Mohamad Khusnial Muhtar Santri dan Mahasiswa Aqidah dan Filsafat Islam UIN Sunan Ampel Surabaya

Tingkatan Jiwa Manusia Menurut Islam (1)

1 min read

Setiap manusia yang lahir ke dunia tentu tidak pernah lepas dari melakukan kesalahan dan dosa. Seiring dengan berjalannya waktu, kesalahan dan dosa yang tidak dievaluasi akan semakin menumpuk dan menjadi penghalang atau hijab antara manusia dengan Tuhannya. Oleh karena itu, seorang hamba yang ingin mendekatkan diri kepada Tuhan mesti mempunyai waktu khusus untuk memeriksa dan menilai apa yang telah dilakukannya dalam hari-harinya. Dan di momen akhir tahun ini, bisalah kita jadikan sebagai waktu khusus itu untuk kita evaluasi diri, introspeksi, atau muhasabah atas segala apa yang telah kita lakukan selama satu tahun belakangan.

Allah mengisyaratkan kepada kita untuk bermuhasabah. Dalam Al-Quran, Allah berfirman:

يٰٓاَيُّهَا الَّذِيْنَ اٰمَنُوا اتَّقُوا اللّٰهَ وَلْتَنْظُرْ نَفْسٌ مَّا قَدَّمَتْ لِغَدٍۚ وَاتَّقُوا اللّٰهَ ۗاِنَّ اللّٰهَ خَبِيْرٌ ۢبِمَا تَعْمَلُوْنَ (١٨) وَلَا تَكُوْنُوْا كَالَّذِيْنَ نَسُوا اللّٰهَ فَاَنْسٰىهُمْ اَنْفُسَهُمْۗ اُولٰۤىِٕكَ هُمُ الْفٰسِقُوْنَ (١٩)

Artinya: “Wahai orang-orang yang beriman!

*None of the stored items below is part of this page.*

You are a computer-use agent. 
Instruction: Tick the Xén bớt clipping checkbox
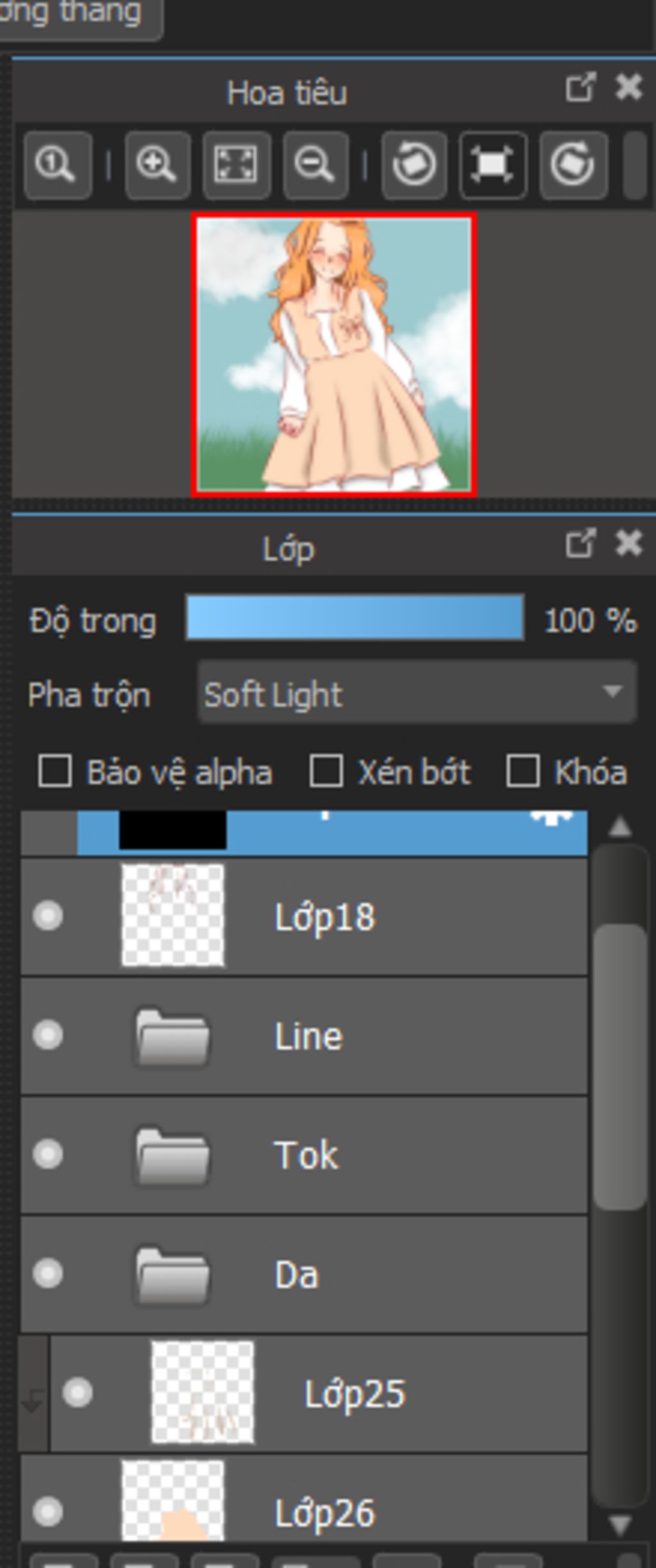point(326,771)
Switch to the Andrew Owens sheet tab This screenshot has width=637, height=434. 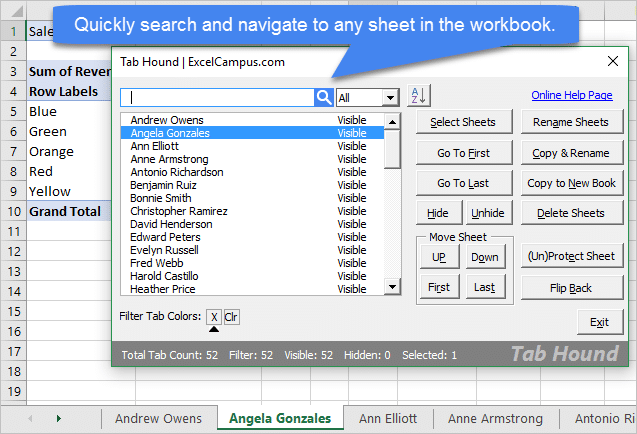point(155,419)
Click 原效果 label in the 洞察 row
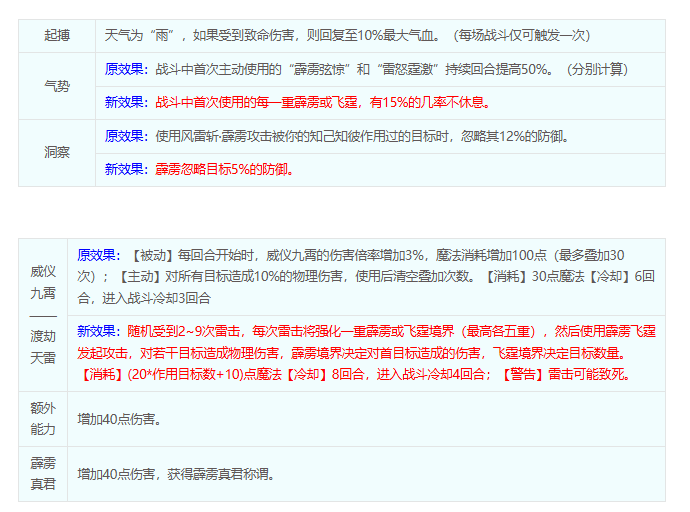Image resolution: width=690 pixels, height=512 pixels. pyautogui.click(x=126, y=136)
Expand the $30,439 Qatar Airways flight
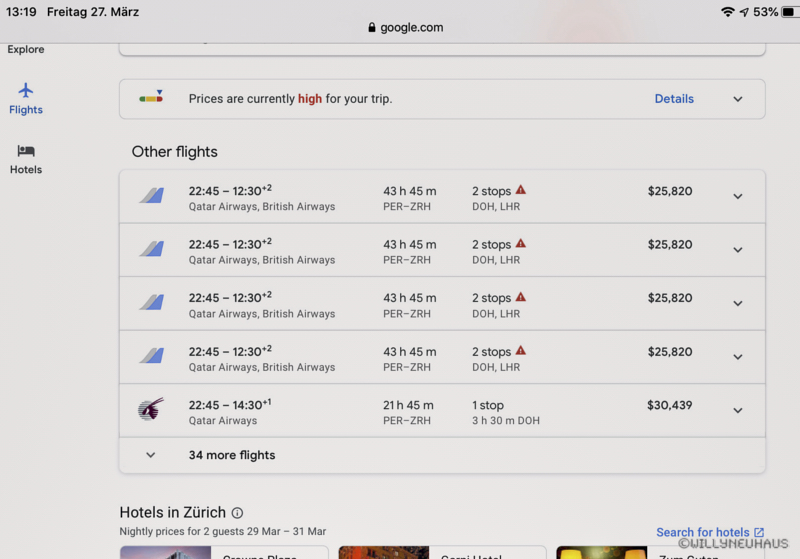The width and height of the screenshot is (800, 559). point(738,410)
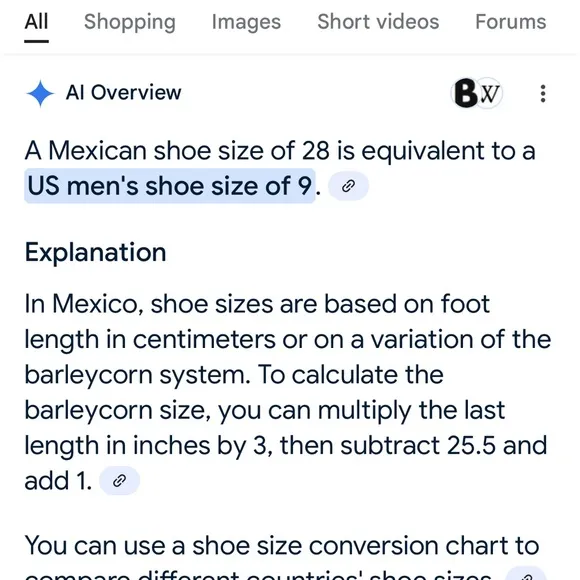The image size is (580, 580).
Task: Switch to the Images tab
Action: coord(246,21)
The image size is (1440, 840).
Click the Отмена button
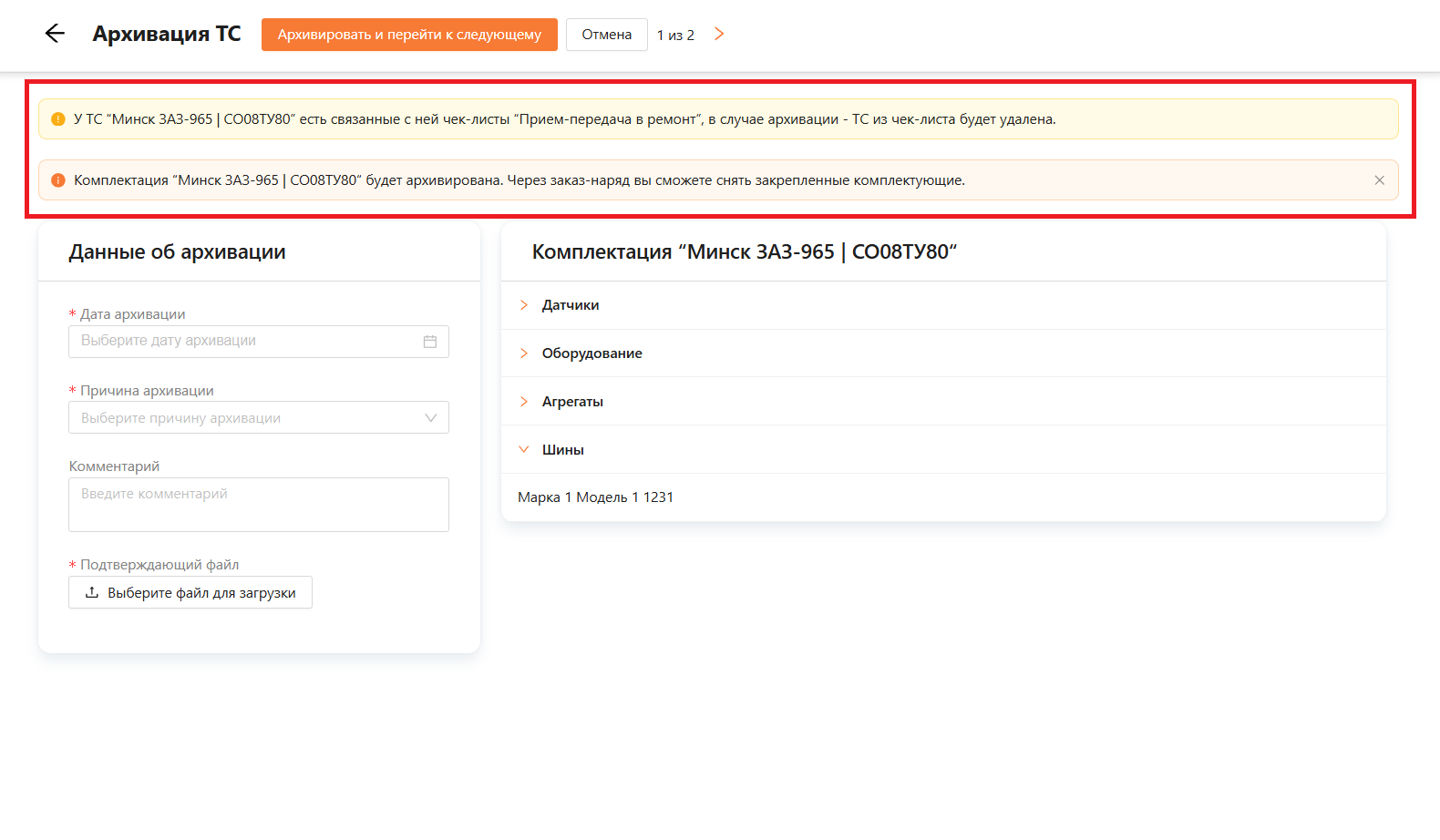pyautogui.click(x=606, y=35)
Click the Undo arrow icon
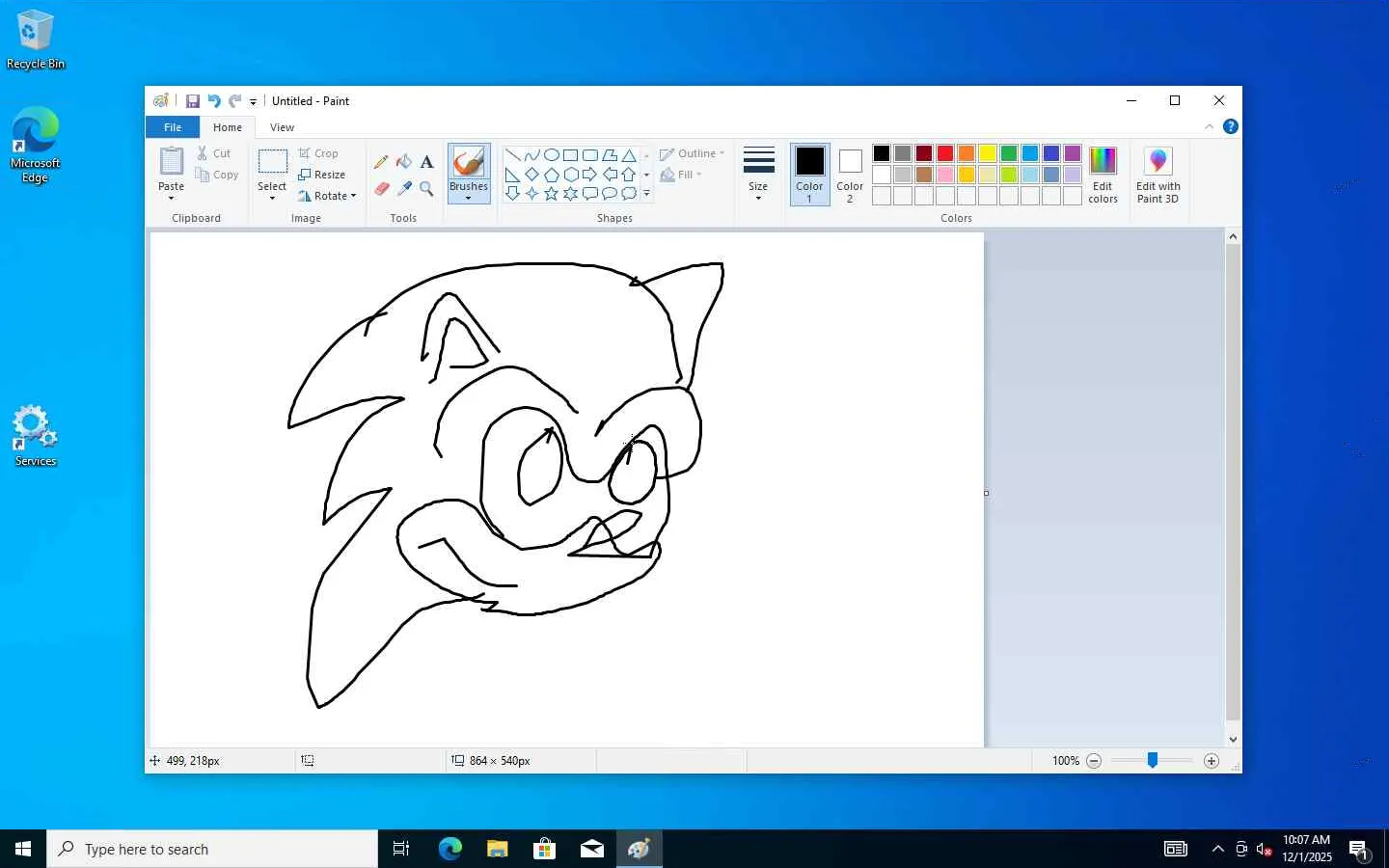The height and width of the screenshot is (868, 1389). coord(213,101)
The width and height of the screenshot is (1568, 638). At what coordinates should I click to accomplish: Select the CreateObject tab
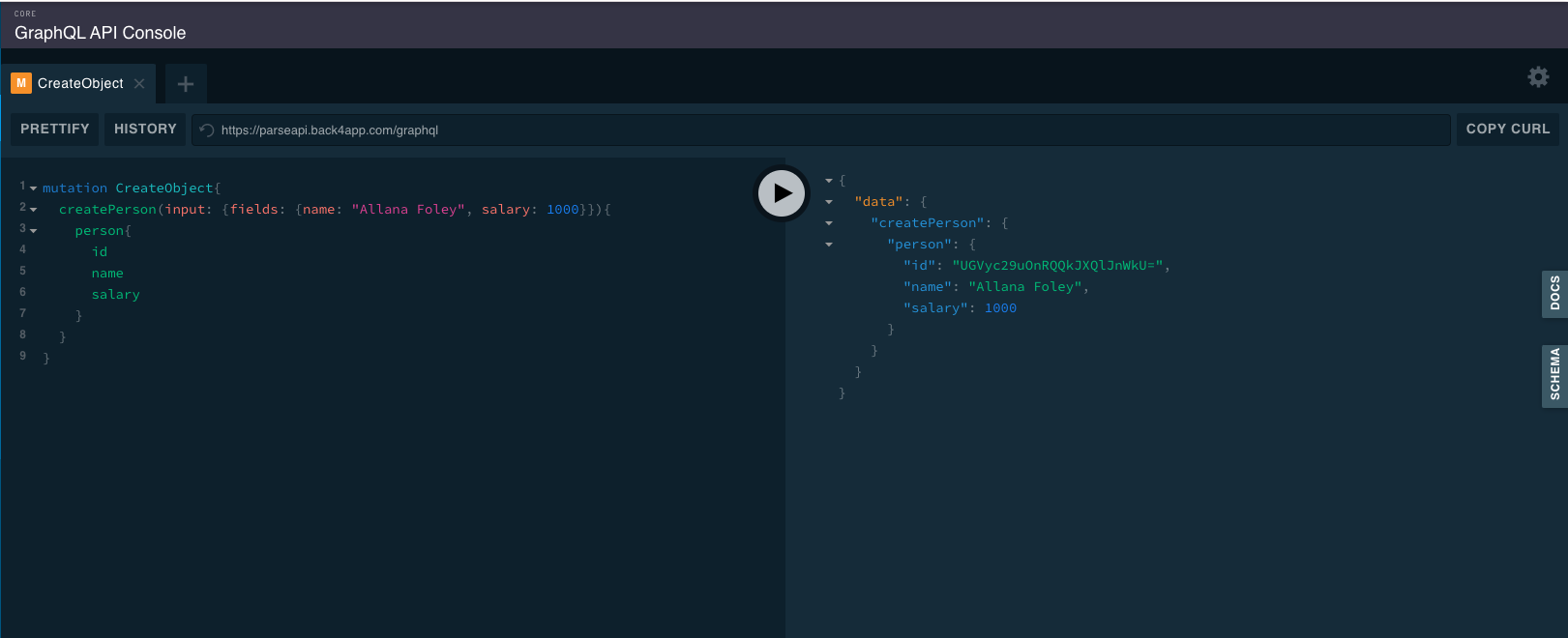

Bertakwalah kepada Allah dan hendaklah setiap orang memperhatikan apa yang telah diperbuatnya untuk hari esok (akhirat), dan bertakwalah kepada Allah. Sungguh, Allah Mahateliti terhadap apa yang kamu kerjakan. Dan janganlah kamu seperti orang-orang yang lupa kepada Allah, sehingga Allah menjadikan mereka lupa akan diri sendiri. Mereka itulah orang-orang fasik.” (QS. Al-Hasyr [59]: 18-19)

Selain itu, Rasulullah SAW pun mendorong umatnya untuk bermuhasabah.

عَنْ شَدَّادِ بْنِ أَوْسٍ رَضِيَ اللهُ عَنْهُ عَنْ النَّبِيِّ صَلَّى اللَّهُ عَلَيْهِ وَسَلَّمَ قَالَ الْكَيِّسُ مَنْ دَانَ نَفْسَهُ وَعَمِلَ لِمَا بَعْدَ الْمَوْتِ، وَالْعَاجِزُ مَنْ أَتْبَعَ نَفْسَهُ هَوَاهَا وَتَمَنَّى عَلَى اللَّهِ

 “Dari Syadad bin Aus RA, Rasulullah bersabda: “orang yang pandai adalah yang menghisab (mengevaluasi) dirinya sendiri serta beramal untuk kehidupan sesudah kematian. Sedangkan orang yang lemah adalah yang dirinya mengikuti hawa nafsunya serta berangan-angan terhadap Allah SWT,”” (HR. Tirmidzi).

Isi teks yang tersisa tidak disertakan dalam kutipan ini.